Peirene Press is a small, independent publisher of short fiction in translation based in North London, founded in 2008 by German author and journalist Meike Ziervogel. Peirene’s founding principle was to seek out the best of European fiction which had yet to be translated into English and publish it in high-quality editions of under 200 pages, with the idea that each of our books can be read in the same time it takes to watch a film. We publish three books a year which form a series around a common theme; and while our catalogue is still largely composed of European titles, we have now published several books from outside of Europe, including titles from Canada, Libya, Lebanon and Georgia.

A selection of Periene titles

The phrase “independent publisher” is used to cover a rather broad spectrum, and I often feel that readers don’t grasp quite what a small operation Peirene is. Since Meike moved to Beirut in 2018 to work with refugees in the Shatila camp, Peirene has been in the hands of a very small permanent team which currently consists of manager Stella Sabin and assistant Maddie Rogers (that’s me). Between the two of us we cover all the day-to-day activities involved in running a press: from the glamorous side of editorial selection, events planning and author liaisons to the grunt work of packaging books to go to the Post Office. And, of course, we work closely with a dedicated team of freelancers including our long-term designer, Sacha Davison Lunt, as well as copyeditors, proofreaders, typesetters and, naturally, translators, many of whom we have worked with for over ten years. This variety can be challenging – where larger presses have separate departments for editorial, marketing, production etc, we’re responsible for it all! – but it’s also what makes Peirene exciting and dynamic; every day is different for us.

One of our greatest successes has been in cultivating the kind of reader community that I think you can only really get around a small press. We have a subscription model which allows subscribers to sign up for a year and receive books two months ahead of their publication date, and this has built us a dedicated long-term readership who often write to us and engage with us on social media to let us know their thoughts on our books. Before moving to Beirut, Meike would hold regular salons at her house where readers could meet our authors and translators. In recent years that hasn’t been possible, but we’ve found that there’s a huge appetite for online events which the pandemic has fed further. It seems simple and obvious, but hosting events online which allow both readers and authors from far beyond our usual London circles to participate have been very well received.

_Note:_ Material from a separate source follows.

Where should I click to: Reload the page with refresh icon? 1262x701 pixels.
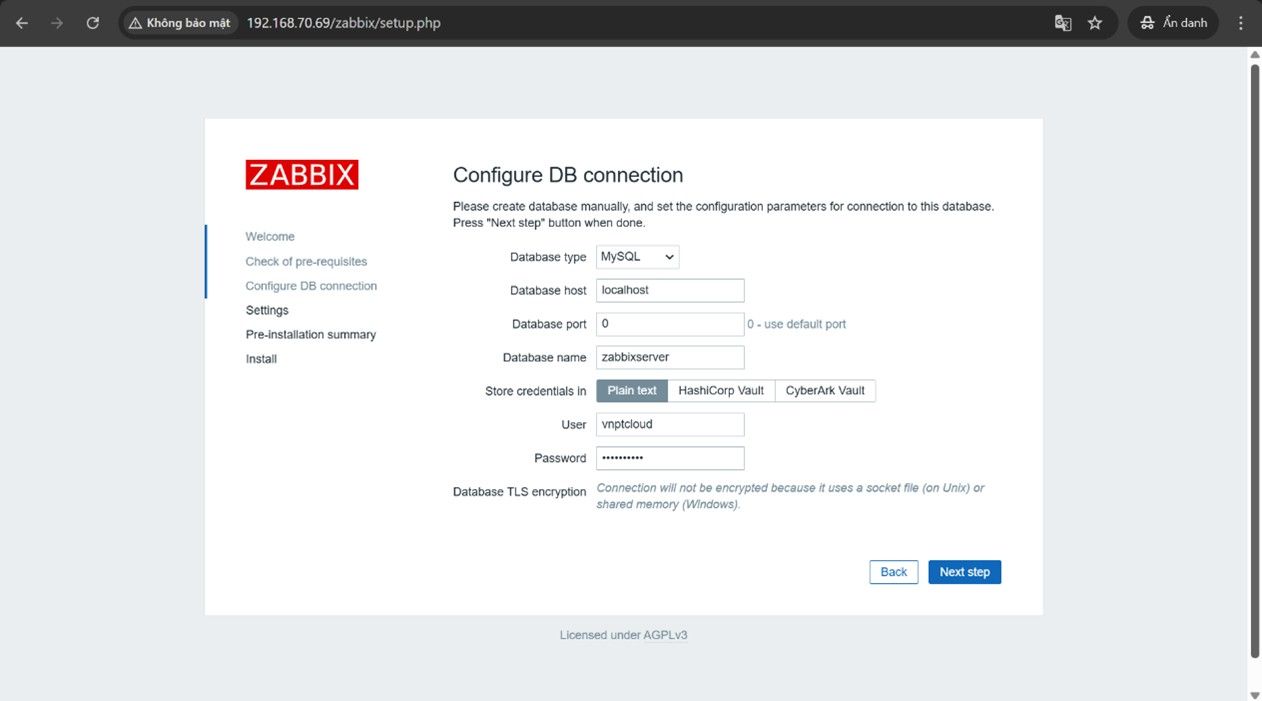(93, 23)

Maddie and Periene host the fortnightly Borderless Book Club

The future for Peirene will most likely see us developing these online engagements further – both through our collaborations with other presses via the Borderless Book Club project which we established during lockdown, and as a standard way for us to launch our books and engage our readers in discussions – as well as expanding our horizons further afield in terms of the books we publish.

(Maddie Rogers joined Peirene as Publishing Assistant in December 2019, having recently finished her MA in Translation Studies. She is involved in all aspects of Peirene, including managing its social media accounts and running the Subscribers Book Club. Maddie speaks French and Italian and enjoys postcolonial literature, especially in the context of Francophone Africa.)